TRECHO DE ORIGEM
Dois Papas: Uma lição de tolerância e esperança

Um filme que nos tocou profundamente. Convida a uma reflexão acerca da soberba que acomete aqueles que se se cristalizam em suas convicções.  
 
Os diálogos que eles performatizam produzem o mesmo efeito que temos quando assistimos aos desenhos de Tom e Jerry: as coisas acontecem acompanhando de perto as expectativas que vão se formando pelo desenrolar da ação imediata.  
 
O filme apresenta uma estrutura que lembrou de perto um livro argentino sobre documentário: La Scena Documental¹. A estrutura do livro faz dele uma aula magna sobre o que move fazer documentário. Ele propõe que um bom documentário produz o efeito desejado quando parte de um enigma que serve de estrela Dalva, orientando a direção a ser tomada pelo roteiro para sua decifração. Partindo desta premissa, ele narra a história do making of de um documentário de sua autoria cujo roteiro e filmagem é narrado desde a sua concepção até o filme pronto.
 
O tema deste documentário que deu margem a escrita deste livro-aula-magna é uma tentativa de reconstituição de uma conversa ocorrida entre um presidente e um general num momento de crise do governo argentino. A conversa seria responsável pela solução pacífica e de continuidade do governo eleito democraticamente frente à crise. Nenhuma documentação sobre o conteúdo desta conversa estava disponível. A história a ser narrada dependeria dos depoimentos, da arquitetura de sua narrativa e engenhosidade para obtenção da autorização para seu uso. O principal protagonista da conversa – o presidente – já havia morrido quando da concepção do filme. 
 
Os problemas que precisavam ser resolvidos para manter o balanceamento das linhas de força entre as partes viria a exigir uma grande habilidade do diretor para construir as cenas que pudessem oferecer esta solução. E ele acrescenta uma profunda e transparente discussão e autocrítica – como realizador de documentários – dos métodos e ética a serem adotados para não cair na armadilha de justificar suas escolhas com um clichê de que os fins (sempre) justificam os meios.  
 
Pergunto-me o que pode ter acontecido para que eu associasse o filme a este livro sobre documentário. Penso que pode ter sido a discussão explicitada no livro dos mecanismos de construção da narrativa cinematográfica de um diálogo que teve o poder de zelar pelo destino de uma instituição. O livro é um making of de um documentário realizado por Sergio Wolf, autor do livro. Para mim ele serviu de guia de leitura do que imagino ter sido o nó criativo – uma situação imaginária e uma enigmática – do filme de Meirelles.

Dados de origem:
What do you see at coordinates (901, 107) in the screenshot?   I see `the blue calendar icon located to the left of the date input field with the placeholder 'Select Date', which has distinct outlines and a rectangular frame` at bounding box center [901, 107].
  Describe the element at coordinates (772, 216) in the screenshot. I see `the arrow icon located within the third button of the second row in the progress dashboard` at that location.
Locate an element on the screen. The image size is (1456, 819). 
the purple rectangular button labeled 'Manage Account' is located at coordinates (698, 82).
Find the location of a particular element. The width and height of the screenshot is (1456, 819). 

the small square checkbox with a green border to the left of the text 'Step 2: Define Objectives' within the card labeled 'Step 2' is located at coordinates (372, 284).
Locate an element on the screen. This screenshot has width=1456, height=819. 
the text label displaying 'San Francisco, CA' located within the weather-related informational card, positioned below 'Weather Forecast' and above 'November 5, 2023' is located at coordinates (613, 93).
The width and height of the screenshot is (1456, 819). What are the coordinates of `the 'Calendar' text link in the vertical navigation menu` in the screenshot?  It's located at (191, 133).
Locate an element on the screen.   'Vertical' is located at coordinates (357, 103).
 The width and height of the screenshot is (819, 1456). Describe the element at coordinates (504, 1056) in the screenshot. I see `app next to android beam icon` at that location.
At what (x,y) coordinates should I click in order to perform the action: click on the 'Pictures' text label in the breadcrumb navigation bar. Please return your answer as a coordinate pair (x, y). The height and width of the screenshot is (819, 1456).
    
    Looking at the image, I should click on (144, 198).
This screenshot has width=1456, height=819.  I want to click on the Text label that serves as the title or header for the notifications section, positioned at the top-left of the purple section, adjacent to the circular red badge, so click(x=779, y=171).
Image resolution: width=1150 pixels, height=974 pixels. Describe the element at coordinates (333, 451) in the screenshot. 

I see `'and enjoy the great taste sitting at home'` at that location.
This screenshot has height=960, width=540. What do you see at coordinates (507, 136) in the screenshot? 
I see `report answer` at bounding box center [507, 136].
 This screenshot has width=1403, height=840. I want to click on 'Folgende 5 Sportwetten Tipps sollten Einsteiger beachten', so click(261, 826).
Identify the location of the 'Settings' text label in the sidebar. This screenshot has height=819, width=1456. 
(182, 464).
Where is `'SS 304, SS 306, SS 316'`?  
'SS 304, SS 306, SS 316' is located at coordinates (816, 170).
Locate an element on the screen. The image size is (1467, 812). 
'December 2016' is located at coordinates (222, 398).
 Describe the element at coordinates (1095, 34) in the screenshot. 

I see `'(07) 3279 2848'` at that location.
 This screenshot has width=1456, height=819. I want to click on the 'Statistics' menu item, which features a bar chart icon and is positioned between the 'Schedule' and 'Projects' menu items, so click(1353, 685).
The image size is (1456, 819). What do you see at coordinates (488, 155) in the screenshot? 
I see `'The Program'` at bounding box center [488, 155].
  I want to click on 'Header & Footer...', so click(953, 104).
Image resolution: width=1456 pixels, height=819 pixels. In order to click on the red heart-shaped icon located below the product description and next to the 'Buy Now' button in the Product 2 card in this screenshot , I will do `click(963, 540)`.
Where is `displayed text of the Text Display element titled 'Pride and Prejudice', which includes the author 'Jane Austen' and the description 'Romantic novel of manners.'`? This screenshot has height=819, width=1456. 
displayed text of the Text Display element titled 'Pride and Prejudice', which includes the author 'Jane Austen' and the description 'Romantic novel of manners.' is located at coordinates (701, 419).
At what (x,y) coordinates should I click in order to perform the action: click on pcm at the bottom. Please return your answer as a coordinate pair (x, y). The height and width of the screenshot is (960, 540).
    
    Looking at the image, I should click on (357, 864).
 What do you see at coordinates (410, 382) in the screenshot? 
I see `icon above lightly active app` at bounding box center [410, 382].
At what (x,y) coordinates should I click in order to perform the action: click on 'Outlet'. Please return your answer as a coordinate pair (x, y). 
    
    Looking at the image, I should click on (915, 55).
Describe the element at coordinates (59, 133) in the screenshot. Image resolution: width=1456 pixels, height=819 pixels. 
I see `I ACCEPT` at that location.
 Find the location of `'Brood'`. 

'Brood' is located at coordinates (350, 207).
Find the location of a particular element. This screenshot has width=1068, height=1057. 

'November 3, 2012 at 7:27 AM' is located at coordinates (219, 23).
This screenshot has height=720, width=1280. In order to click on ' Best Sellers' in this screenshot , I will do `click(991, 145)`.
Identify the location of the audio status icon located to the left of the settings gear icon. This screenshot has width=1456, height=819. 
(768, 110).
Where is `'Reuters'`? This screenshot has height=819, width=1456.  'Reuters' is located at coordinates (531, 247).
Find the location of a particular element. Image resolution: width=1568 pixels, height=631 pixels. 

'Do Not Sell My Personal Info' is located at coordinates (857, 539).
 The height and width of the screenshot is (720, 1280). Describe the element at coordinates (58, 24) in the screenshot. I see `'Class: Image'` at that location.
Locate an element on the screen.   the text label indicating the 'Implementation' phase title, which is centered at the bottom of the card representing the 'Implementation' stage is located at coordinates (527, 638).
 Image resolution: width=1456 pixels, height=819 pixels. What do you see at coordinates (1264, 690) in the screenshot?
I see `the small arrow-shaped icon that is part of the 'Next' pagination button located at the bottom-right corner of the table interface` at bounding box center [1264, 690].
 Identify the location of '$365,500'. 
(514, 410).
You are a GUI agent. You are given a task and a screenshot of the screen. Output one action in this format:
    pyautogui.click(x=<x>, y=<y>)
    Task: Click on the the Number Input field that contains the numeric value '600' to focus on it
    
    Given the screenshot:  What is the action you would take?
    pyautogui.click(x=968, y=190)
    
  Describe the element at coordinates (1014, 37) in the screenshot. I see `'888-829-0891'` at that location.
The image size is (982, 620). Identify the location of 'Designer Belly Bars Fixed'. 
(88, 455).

TAREFA ESCRITA A
No texto sobre o filme Dois Papas, qual é a razão apontada para que o filme tenha sido associado ao livro sobre documentário? Responda em uma a três frases.
TAREFA ESCRITA B
Reescreva as linhas dos dados de origem, começando no início dessas linhas e terminando na que contém "the text label displaying", com "Locate an element" renomeado para "Find an element". Mantenha todo o resto inalterado e apresente somente essas linhas.

RESPOSTA CORRETA A
Segundo o texto, a associação pode ter surgido da discussão, explicitada no livro, dos mecanismos de construção da narrativa cinematográfica de um diálogo que teve o poder de zelar pelo destino de uma instituição.

RESPOSTA CORRETA B
What do you see at coordinates (901, 107) in the screenshot?   I see `the blue calendar icon located to the left of the date input field with the placeholder 'Select Date', which has distinct outlines and a rectangular frame` at bounding box center [901, 107].
  Describe the element at coordinates (772, 216) in the screenshot. I see `the arrow icon located within the third button of the second row in the progress dashboard` at that location.
Find an element on the screen. The image size is (1456, 819). 
the purple rectangular button labeled 'Manage Account' is located at coordinates (698, 82).
Find the location of a particular element. The width and height of the screenshot is (1456, 819). 

the small square checkbox with a green border to the left of the text 'Step 2: Define Objectives' within the card labeled 'Step 2' is located at coordinates (372, 284).
Find an element on the screen. This screenshot has width=1456, height=819. 
the text label displaying 'San Francisco, CA' located within the weather-related informational card, positioned below 'Weather Forecast' and above 'November 5, 2023' is located at coordinates (613, 93).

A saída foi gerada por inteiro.